Jobgalerie Weserbergland: In Schweden kehren viele Schulen wieder zum Heft und Bücher zurück. Die Verbände und Politik begründen dies aus gesundheitlichen Gründen und den Rückgang der Lernkompetenz der Schüler. Auf Groß- und Kleinschreibung oder die richtigen Satzzeichen wird durch iPads und Laptops kaum noch beachtet. Je mehr eine Schule ihren Unterricht auf Internet und Computer stützt, desto schlechter die Leistung der Kinder, so die schwedische Bildungsministerin Lina Kihlblom in einem Interview. Wäre das auch eine Idee an deutsche Schulen? Und hätten die Betriebe beim Thema Nachwuchskräfte Vorteile davon?
Annina Häfemeier: Für die Unternehmen ist es wichtig, dass Auszubildende gute schulische Abschlüsse mitbringen, um gut in das Ausbildungsjahr starten zu können. In diesem Zusammenhang spricht man auch von der sogenannten Ausbildungsstartkompetenz. So fällt es den Nachwuchskräften leichter, sich in der Ausbildung auf das Erwerben von Fachkenntnisse zu konzentrieren. Für viele Unternehmen ist darüber hinaus der MINT-Bereich, also Mathematik, Informatik, Naturwissenschaften und Technik, ein wichtiges Feld. Warum? Wir stehen vor großen gesellschaftlichen Herausforderungen wie zum Beispiel die Energiewende und die Mobilitätswende und da sind die MINT-Fächer in diesem Zusammenhang von besonderer Bedeutung.
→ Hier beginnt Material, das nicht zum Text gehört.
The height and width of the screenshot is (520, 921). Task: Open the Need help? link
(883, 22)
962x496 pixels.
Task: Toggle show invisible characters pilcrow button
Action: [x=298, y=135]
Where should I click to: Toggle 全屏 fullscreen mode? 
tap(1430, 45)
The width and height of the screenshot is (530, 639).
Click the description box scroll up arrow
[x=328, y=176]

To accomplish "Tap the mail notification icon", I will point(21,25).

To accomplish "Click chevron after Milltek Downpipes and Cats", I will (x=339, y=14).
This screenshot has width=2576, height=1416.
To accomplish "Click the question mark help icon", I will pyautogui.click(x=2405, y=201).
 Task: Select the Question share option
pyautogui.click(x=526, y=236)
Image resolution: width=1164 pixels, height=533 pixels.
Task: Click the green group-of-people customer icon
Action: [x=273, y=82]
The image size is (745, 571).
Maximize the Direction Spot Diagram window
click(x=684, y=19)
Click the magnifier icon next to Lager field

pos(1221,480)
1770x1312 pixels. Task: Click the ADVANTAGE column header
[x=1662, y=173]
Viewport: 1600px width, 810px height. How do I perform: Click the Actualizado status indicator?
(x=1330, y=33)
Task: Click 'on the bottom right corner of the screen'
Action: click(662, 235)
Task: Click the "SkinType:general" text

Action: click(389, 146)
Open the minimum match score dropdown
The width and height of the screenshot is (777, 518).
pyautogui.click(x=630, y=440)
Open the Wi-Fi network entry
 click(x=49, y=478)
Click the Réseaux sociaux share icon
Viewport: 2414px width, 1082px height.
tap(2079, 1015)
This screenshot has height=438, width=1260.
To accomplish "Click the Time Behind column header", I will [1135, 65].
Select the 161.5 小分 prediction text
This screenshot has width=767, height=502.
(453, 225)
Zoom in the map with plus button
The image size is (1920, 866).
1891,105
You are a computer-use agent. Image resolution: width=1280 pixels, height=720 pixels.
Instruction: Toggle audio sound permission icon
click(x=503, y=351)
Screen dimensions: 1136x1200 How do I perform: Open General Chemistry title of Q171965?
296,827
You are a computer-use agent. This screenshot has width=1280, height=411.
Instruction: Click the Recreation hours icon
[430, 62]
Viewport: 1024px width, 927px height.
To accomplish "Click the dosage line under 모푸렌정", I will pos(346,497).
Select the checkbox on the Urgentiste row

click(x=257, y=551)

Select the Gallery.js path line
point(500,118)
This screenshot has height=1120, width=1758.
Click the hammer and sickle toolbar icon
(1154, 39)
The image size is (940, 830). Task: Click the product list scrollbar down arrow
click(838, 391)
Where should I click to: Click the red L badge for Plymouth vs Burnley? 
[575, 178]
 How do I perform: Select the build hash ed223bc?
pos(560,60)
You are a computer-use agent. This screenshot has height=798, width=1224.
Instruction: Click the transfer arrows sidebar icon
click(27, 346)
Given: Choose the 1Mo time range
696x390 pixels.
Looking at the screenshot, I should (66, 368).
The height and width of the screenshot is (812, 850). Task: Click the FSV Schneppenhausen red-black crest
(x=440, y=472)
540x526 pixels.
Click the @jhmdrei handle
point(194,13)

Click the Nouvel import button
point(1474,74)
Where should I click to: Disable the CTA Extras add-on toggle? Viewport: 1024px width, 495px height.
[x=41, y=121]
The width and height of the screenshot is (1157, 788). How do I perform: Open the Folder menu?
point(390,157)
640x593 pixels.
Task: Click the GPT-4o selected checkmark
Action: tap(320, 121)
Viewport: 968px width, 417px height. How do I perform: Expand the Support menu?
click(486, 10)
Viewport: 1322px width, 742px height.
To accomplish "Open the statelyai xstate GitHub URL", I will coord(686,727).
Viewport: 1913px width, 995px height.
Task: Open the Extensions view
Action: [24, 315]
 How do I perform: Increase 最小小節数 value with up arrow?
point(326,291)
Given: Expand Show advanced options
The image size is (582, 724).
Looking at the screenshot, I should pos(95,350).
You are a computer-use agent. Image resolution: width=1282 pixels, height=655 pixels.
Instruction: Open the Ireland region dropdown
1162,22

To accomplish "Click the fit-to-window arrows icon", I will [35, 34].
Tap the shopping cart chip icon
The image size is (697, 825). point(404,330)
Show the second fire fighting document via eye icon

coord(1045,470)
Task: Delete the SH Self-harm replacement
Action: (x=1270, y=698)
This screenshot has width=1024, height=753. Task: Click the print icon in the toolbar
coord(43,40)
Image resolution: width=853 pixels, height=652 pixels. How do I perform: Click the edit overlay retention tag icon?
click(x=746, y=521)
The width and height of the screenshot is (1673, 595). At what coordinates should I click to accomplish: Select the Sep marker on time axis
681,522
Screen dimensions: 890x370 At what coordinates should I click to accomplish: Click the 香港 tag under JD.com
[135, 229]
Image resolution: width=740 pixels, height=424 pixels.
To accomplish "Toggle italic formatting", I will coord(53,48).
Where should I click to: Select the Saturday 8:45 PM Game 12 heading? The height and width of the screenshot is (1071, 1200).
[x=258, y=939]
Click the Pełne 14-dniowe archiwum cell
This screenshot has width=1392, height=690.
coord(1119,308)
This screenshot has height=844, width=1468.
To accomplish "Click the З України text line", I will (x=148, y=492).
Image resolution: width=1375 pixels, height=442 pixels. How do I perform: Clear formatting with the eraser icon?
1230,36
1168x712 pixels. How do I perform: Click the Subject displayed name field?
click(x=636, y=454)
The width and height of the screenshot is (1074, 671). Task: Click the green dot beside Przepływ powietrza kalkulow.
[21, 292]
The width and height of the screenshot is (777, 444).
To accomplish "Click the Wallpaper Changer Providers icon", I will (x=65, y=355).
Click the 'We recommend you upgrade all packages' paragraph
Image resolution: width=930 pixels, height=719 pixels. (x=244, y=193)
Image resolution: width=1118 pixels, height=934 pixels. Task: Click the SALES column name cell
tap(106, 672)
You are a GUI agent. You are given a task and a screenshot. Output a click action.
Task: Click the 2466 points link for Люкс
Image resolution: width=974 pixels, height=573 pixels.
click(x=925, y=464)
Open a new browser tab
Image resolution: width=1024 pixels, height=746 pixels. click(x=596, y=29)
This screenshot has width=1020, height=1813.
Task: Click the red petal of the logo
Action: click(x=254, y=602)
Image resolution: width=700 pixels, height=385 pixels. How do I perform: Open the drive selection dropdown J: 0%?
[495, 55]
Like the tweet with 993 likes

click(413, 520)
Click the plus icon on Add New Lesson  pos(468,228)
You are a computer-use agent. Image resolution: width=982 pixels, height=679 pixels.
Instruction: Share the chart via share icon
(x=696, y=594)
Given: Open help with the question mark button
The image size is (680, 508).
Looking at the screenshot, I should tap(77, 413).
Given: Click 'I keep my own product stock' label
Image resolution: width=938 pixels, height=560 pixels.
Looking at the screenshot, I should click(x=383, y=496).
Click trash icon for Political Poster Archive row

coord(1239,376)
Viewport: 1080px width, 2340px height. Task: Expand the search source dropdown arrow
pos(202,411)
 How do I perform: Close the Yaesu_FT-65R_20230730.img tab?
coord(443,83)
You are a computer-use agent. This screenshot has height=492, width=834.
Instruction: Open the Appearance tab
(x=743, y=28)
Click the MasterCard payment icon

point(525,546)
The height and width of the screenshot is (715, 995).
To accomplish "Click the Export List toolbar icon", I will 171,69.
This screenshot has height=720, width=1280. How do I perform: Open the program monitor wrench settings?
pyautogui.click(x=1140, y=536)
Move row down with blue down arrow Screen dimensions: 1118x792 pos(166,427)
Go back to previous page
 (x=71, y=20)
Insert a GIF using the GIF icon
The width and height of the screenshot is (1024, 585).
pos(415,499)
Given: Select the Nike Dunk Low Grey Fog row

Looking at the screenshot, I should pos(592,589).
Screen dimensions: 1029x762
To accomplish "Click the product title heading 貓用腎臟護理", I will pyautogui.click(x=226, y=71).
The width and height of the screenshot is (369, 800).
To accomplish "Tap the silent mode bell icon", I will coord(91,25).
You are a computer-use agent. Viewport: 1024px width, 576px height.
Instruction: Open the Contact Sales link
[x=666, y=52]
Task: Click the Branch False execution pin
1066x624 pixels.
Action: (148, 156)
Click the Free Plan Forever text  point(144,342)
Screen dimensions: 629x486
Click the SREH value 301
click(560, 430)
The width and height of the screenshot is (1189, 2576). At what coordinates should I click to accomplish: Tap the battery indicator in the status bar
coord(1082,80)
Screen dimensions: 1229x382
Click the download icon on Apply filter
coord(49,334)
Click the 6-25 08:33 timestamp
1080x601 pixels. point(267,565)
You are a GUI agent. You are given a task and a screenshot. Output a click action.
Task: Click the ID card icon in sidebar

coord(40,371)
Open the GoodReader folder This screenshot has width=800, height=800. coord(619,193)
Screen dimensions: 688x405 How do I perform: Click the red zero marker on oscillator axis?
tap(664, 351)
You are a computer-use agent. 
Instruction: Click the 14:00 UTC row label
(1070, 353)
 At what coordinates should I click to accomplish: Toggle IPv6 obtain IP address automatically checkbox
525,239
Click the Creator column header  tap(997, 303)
Für die Wirtschaft macht es deshalb Sinn, die Schülerinnen und Schüler in einem frühen Stadium bereits für die MINT-Berufe zu begeistern und in der Schule darin Kompetenzen zu erwerben. Die Arbeitgeber würden sich außerdem freuen, wenn die jungen Menschen bereits in der Schule ökonomische bzw. Wirtschaftskompetenzen für den künftigen Berufsweg erhalten und vermittelt bekommen. Mit welchen Methoden man diese Inhalte jedoch am besten vermitteln kann, das müssen die Lehrerinnen und Lehrer, das Kultusministerium und die Bildungsforscher entscheiden. Sie sind die Experten auf diesem Gebiet.
Jobgalerie Weserbergland: Frau Annina Häfemeier, haben Sie vielen Dank für das Interviewgespräch. Wir hoffen, Sie bald wieder in der Jobgalerie Weserbergland begrüßen zu dürfen. Für Ihre neue Position und als Nachfolgerin von Dr. Dorothea Schulz, die bis dato Standortleiterin der IHK in Hameln war, wünschen wir Ihnen einen guten Start.